A Marinha do Brasil firmou, por meio do Corpo de Fuzileiros Navais (CFN), um acordo com a Taurus Armas para desenvolver novos sistemas de armas leves, coletivas e, especialmente, drones armados.
A iniciativa ocorre em meio um foco da MB neste campo. No início do ano a Força Naval instituiu um centro de instrução para operações de aeronaves não tripuladas criou sua primeira esquadrão de drones, o Esquadrão de Drones Táticos de Esclarecimento e Ataque, ambos sob o guarda-chuva do fuzileiros navais.
Assinado no Rio de Janeiro no último dia 10 com institucional do Banco Nacional de Desenvolvimento Econômico e Social, o documento estabelece as bases de cooperação para adequar os novos equipamentos militares às diretrizes da Estratégia Nacional de Defesa.
O Corpo de Fuzileiros Navais terá um papel central na definição dos requisitos técnicos. Como única tropa inteiramente composta por militares de carreira, eles deverão "traduzir a realidade do combate em requisitos técnicos", aponta um comunicado da MB.
Mais do que um acordo pontual, a parceria abre espaço para discussões sobre o fortalecimento da Base Industrial de Defesa brasileira e sobre a incorporação de novas tendências tecnológicas, como a crescente “droneização” dos conflitos contemporâneos.
Como explica Pedro Paulo Rezende, analista militar, ainda que a parceria se refira a drones e munição vagantes, ou seja, itens de pequeno porte, os impactos são positivos uma vez que diminuirá a dependência de fornecedores estrangeiros, reduzindo a importação de equipamentos e componentes sensíveis e cobrem uma lacuna nas operações atuais das nossas forças.
“A Marinha pode utilizar esses armamentos em patrulhas pequenas, o que ampliaria a sua capacidade de dissuasão contra inimigos externos, uma vez que são armamentos guiados.”
"Em suma, é um avanço muito importante para a Marinha do Brasil. É só ver sobre o conflito na Ucrânia, que tanto a Rússia quanto a Ucrânia fazem uso intensivo desses equipamentos."
Rezende destaca ainda que a participação do BNDES no acordo representa um movimento relevante de financiamento estatal ao setor de defesa. Segundo ele, o banco há anos demonstra interesse em ampliar sua presença na indústria militar, especialmente na área de drones, mas ainda há desafios estruturais para que esse apoio gere resultados concretos.

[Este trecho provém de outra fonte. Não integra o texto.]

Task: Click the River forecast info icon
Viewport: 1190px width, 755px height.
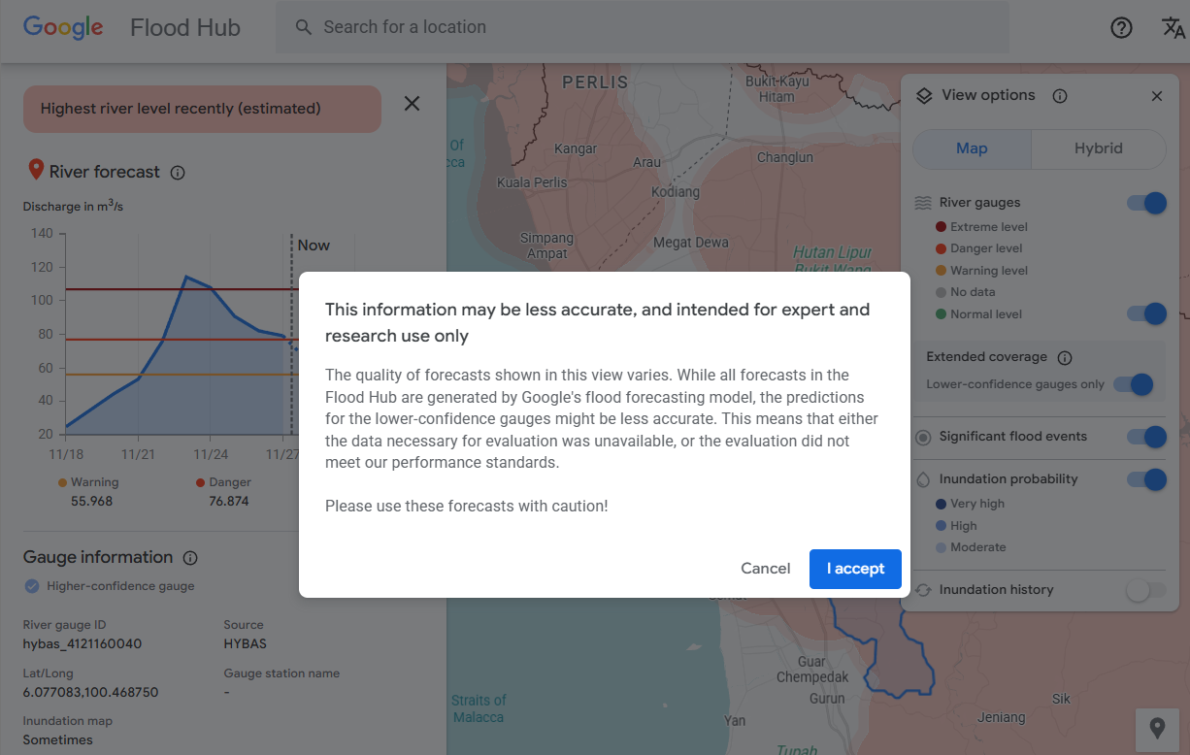Action: coord(178,173)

"O problema é que ainda falta coordenação mais forte do Ministério da Defesa para que esse investimento seja realmente efetivo", avalia.
O analista afirma que o setor de drones no Brasil é "extremamente pulverizado", centenas de companhias de pequeno porte buscando espaço no mercado interno e externo, e com pouca integração industrial.
"Esse é um setor no qual ainda não entramos de forma organizada", atesta. Para ele, o desafio será organizar essa base produtiva e direcioná-la para projetos com aplicação militar real, evitando dispersão de recursos e sobreposição de iniciativas.
Sobretudo, o analista cita o Albatroz Vortex, um drone brasileiro de médio porte, como exemplo de que o país já possui iniciativas relevantes no setor e capacidade tecnológica própria para ser aproveitada. Segundo Rezende, o projeto demonstra que há base industrial nacional para avançar além dos drones leves.
"O Albatroz Vortex possui turbina desenvolvida por uma empresa de São José dos Campos e o modelo foi projetado pela Estela Concepts. É um projeto muito interessante", afirma. O especialista destaca que o programa é significativo por envolver motor a jato nacional e por representar um passo importante na consolidação de drones militares de maior porte no Brasil.